Géza Lakatos graduated from the Ludovica Military Academy in 1910, where he was commissioned as a second lieutenant. He served with the 1st Budapest Honvéd Infantry Regiment, and later with the infantry regiment in Linz. In 1914, he was admitted to the War Academy in Vienna, which was dissolved upon the outbreak of the First World War. He was then deployed to the Russian front, and from December 1915 to November 1916, he served as a general staff officer in a brigade of the joint Austro-Hungarian army. Between 1917 and 1918, he fought on the Italian front. During the time of the Hungarian Soviet Republic, in May 1919, he served at the Gödöllő headquarters of the Red Army, before joining Miklós Horthy’s “National Army.”
After completing the War Academy in 1921, he taught tactics and military organisation at the Ludovica Academy. From 1923, he worked in the intelligence and reconnaissance division of the General Staff. In 1925, he was granted the title of vitéz (a Hungarian order of merit), and from 1928 he served as military attaché at the Hungarian embassy in Prague. In 1934, he became a regimental commander, in 1935 Chief of the General Staff, then a general in 1939, a lieutenant general in 1941, and in 1943, a full general. Horthy intended to appoint him as commander-in-chief of the armed forces, but the position was never formally established.
After the fall of the pro-German Sztójay government, on 29 August 1944, Horthy appointed Géza Lakatos as Prime Minister, secretly entrusting him with preparing Hungary’s withdrawal from the war and negotiating an armistice.

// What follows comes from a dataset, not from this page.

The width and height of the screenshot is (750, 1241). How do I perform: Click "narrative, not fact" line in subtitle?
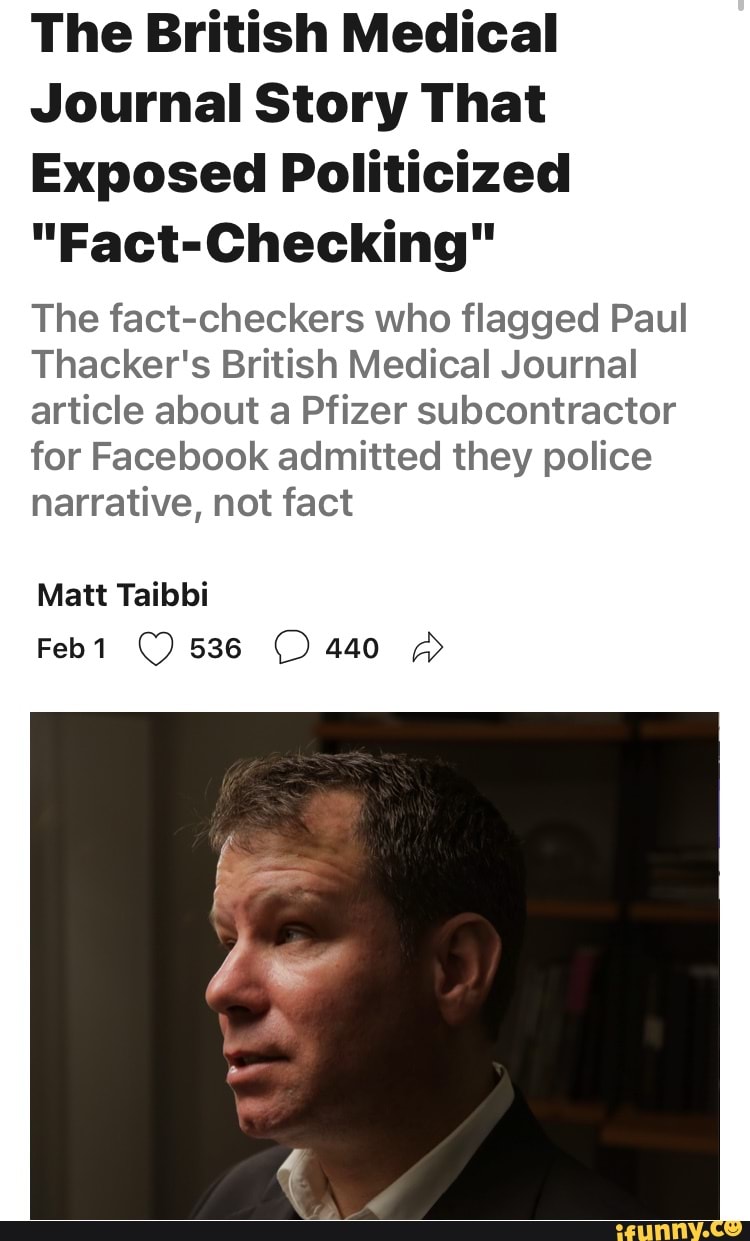point(192,502)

His government dismissed the state secretaries responsible for the deportations and removed far-right politicians, although some German agents were also included in the cabinet. These agents were fully informed of Hungary’s planned exit from the war.
In early October 1944, the Germans declared that Hitler wanted Ferenc Szálasi to become Hungary’s new Prime Minister. After the failed attempt to exit the war on 15 October, Lakatos was taken prisoner by the Germans.

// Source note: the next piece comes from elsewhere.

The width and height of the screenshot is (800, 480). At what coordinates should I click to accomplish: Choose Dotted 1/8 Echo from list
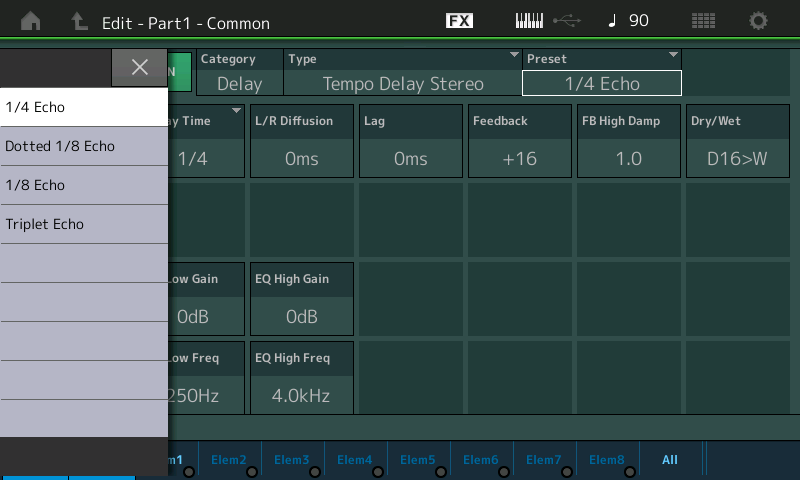coord(84,146)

On 2 January 1945, he was arrested and imprisoned in Sopronkőhida. He was released on 28 January but placed under internment in Sopron. After the Soviet occupation, in April 1945, he was taken to Kiskőrös, where he was subjected to repeated interrogations. He was released in January 1946 and later appeared as a witness in several people’s tribunal cases.

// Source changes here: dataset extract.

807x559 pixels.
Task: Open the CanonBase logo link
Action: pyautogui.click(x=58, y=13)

In 1949, he was stripped of his pension and had his land confiscated. As a result, he was forced to move to Budapest, where he supported his family by illustrating books and painting silk scarves.

In 1965, with the permission of the Hungarian authorities, he was allowed to travel to Australia to join his daughter, who had been living there since 1957. He died two years later, in 1967.